Chile en modo constitucional

En una concurrida mesa de un céntrico café de nuestra ciudad, conversaban días atrás un grupo de amigos que habitualmente se juntan en ese lugar para conversar, analizar y compartir diferentes temas de interés del quehacer local, nacional y, cuando la ocasión lo amerita, hasta temas de carácter mundial.

Dentro de los participantes de esa mesa, pudimos divisar a personajes de una variada tendencia política, es decir, de izquierda, de derecha, centro, de centro izquierda y centro derecha y por cierto de los sectores más extremos, quienes, acompañados de un buen café con tostadas, daban riendas sueltas a una entretenida conversación, cuya temática de ese día, era nada más ni nada menos, que el texto constitucional que se plebiscitará el próximo 17 de diciembre.  

“Bueno me imagino que están leyendo el texto”, expresó un participante, yo sí, respondió uno ellos, al cual se le sumaron otros dos, pero a su vez, hubo quienes expresaron a viva voz, que no lo leerían, pues ya tenían su voto decidido y que con lectura o sin lectura, su opinión no iba a cambiar por nada del mundo. Esta tajante opinión causó de inmediato una reacción en el rostro de los otros integrantes de esta mesa, por lo que uno de ellos les dijo, “cómo es posible tomar una decisión sin haber leído la propuesta, más allá de lo que van a votar, a favor o en contra”. 

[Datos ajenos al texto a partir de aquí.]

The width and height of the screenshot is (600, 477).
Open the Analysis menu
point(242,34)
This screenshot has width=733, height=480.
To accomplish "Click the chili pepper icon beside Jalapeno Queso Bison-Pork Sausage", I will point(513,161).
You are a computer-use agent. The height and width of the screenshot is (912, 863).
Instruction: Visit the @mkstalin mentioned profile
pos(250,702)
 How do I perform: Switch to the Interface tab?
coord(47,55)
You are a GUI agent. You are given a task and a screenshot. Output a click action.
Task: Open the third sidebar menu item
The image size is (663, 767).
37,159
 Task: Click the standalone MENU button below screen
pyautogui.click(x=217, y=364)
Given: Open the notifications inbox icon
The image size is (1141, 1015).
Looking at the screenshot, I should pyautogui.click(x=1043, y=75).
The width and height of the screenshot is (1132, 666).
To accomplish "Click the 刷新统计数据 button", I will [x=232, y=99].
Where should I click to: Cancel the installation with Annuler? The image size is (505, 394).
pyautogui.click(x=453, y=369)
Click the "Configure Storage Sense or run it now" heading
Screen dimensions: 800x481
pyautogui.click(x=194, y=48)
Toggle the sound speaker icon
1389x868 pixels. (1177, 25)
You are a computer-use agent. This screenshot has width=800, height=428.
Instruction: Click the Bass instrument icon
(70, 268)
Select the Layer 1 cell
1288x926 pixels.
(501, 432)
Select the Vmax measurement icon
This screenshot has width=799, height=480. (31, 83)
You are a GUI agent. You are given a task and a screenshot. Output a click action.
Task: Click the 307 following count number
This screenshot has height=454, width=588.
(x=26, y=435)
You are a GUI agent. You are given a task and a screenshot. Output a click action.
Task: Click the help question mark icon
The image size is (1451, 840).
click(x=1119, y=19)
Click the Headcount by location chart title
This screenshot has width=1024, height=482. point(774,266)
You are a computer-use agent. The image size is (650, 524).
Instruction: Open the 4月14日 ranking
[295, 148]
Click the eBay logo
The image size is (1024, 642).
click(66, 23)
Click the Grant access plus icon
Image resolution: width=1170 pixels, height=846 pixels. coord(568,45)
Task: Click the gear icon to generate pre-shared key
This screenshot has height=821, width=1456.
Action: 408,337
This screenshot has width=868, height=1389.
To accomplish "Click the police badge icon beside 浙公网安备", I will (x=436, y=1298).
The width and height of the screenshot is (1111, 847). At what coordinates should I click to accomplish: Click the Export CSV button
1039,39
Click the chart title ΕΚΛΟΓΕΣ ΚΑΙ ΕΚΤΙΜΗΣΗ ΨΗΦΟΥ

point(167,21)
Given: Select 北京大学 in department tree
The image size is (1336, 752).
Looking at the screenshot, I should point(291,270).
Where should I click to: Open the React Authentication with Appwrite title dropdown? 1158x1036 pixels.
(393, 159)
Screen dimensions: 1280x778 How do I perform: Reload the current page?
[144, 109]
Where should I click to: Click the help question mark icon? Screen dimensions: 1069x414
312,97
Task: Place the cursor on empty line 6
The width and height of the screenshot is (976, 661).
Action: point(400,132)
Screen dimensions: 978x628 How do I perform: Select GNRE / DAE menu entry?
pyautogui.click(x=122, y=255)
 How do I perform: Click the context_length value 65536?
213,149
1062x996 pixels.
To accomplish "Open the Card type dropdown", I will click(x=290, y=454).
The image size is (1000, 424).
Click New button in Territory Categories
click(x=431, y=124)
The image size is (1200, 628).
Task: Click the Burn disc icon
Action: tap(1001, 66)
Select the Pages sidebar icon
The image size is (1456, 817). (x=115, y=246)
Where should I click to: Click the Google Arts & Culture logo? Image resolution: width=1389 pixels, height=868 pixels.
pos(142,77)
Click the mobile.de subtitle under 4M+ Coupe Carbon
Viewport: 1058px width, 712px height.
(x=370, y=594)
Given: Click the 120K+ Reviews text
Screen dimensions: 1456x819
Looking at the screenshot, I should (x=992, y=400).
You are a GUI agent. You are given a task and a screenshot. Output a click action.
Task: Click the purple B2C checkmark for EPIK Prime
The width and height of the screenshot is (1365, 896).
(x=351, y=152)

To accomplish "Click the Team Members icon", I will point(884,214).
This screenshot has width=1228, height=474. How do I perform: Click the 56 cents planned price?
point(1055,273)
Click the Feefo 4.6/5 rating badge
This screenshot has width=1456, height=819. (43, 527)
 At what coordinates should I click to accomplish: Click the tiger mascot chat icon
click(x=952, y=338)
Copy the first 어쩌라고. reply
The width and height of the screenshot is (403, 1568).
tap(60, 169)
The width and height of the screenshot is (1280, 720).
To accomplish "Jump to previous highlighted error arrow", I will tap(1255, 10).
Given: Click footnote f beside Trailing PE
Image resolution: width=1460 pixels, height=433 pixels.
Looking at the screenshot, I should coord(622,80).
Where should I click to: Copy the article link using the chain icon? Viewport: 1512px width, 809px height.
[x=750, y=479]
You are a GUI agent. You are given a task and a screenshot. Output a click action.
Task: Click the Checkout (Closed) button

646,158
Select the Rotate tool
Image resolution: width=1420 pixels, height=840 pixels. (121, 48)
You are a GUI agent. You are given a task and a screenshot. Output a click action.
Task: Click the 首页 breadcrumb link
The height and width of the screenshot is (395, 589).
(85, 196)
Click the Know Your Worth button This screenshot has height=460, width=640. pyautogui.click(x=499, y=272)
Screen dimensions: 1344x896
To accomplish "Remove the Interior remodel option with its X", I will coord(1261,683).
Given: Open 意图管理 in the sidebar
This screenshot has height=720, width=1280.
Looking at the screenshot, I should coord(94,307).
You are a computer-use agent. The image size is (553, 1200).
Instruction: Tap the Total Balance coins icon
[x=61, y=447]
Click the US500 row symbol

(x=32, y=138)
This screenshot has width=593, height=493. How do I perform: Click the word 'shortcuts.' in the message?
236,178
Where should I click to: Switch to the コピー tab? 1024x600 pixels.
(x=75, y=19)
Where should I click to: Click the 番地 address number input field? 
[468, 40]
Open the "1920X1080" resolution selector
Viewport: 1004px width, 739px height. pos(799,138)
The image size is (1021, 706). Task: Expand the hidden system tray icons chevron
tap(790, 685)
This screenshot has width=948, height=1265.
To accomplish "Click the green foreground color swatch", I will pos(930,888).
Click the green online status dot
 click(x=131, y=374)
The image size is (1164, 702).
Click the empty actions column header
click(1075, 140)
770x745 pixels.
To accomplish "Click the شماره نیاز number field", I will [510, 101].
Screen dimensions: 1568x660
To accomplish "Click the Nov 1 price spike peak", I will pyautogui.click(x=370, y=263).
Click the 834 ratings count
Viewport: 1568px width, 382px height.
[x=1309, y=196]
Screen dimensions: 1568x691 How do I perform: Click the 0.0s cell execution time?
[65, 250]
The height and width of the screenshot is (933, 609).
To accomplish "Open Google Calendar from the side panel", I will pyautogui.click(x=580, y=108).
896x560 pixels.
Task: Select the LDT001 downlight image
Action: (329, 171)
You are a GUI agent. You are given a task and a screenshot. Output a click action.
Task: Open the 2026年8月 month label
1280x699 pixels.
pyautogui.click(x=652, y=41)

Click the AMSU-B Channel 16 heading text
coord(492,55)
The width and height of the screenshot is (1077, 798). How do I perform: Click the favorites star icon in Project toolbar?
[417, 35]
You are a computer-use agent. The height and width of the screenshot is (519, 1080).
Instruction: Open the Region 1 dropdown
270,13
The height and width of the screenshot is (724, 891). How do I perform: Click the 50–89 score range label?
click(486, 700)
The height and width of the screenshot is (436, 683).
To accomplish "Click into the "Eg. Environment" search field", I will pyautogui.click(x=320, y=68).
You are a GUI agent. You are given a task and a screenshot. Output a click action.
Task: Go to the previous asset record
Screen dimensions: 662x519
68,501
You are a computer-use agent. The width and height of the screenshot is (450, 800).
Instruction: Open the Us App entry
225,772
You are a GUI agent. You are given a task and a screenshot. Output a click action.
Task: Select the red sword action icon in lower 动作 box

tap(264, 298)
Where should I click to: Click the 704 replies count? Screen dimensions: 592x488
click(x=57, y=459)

Quizás aquella inquietud que surgió a partir de la respuesta de quienes sin leer el texto ya tienen su voto definido, pudiese ser la inquietud de muchos chilenos que hoy se están informando, están leyendo y analizando el texto que días atrás le fue entregado al Presidente de la República, para que, conforme a la normativa vigente, lo sometiera a escrutinio ciudadano. 

¿Será conveniente tomar una decisión a priori? Chile es un país democrático y, como tal, los chilenos tenemos la libertad de emitir nuestro sufragio en forma libre y soberana. Pero creemos que también debemos ser responsable a la hora de tomar nuestra decisión, sea cual sea, a favor o en contra, pero que lo hagamos en conciencia y con convicción, sin importar nuestro pensamiento político, pero informado, así al menos lo dice la propaganda del Gobierno, “Chile Vota Informado”.

Todos queremos lo mejor para Chile, por lo tanto, es bueno que votemos en conciencia e informados, independiente de nuestras posturas, lo importante es que al final del día 17 de diciembre, gane quien gane, renovemos nuestro compromiso con nuestro país, pues Chile nos necesita a todos, aquí nadie sobra, tenemos muchos problemas que resolver, por lo tanto, cerrado este proceso, será el punto de partida, para retomar el rumbo que nos conduzca por la senda del progreso y el bienestar económico y social. 

Serán los 13 millones de chilenos que ese día domingo 17, decidirán si aceptan o rechazan el texto propuesto por los Consejo Constitucional y al final de aquella jornada, el voto ciudadano será quien tendrá la última palabra.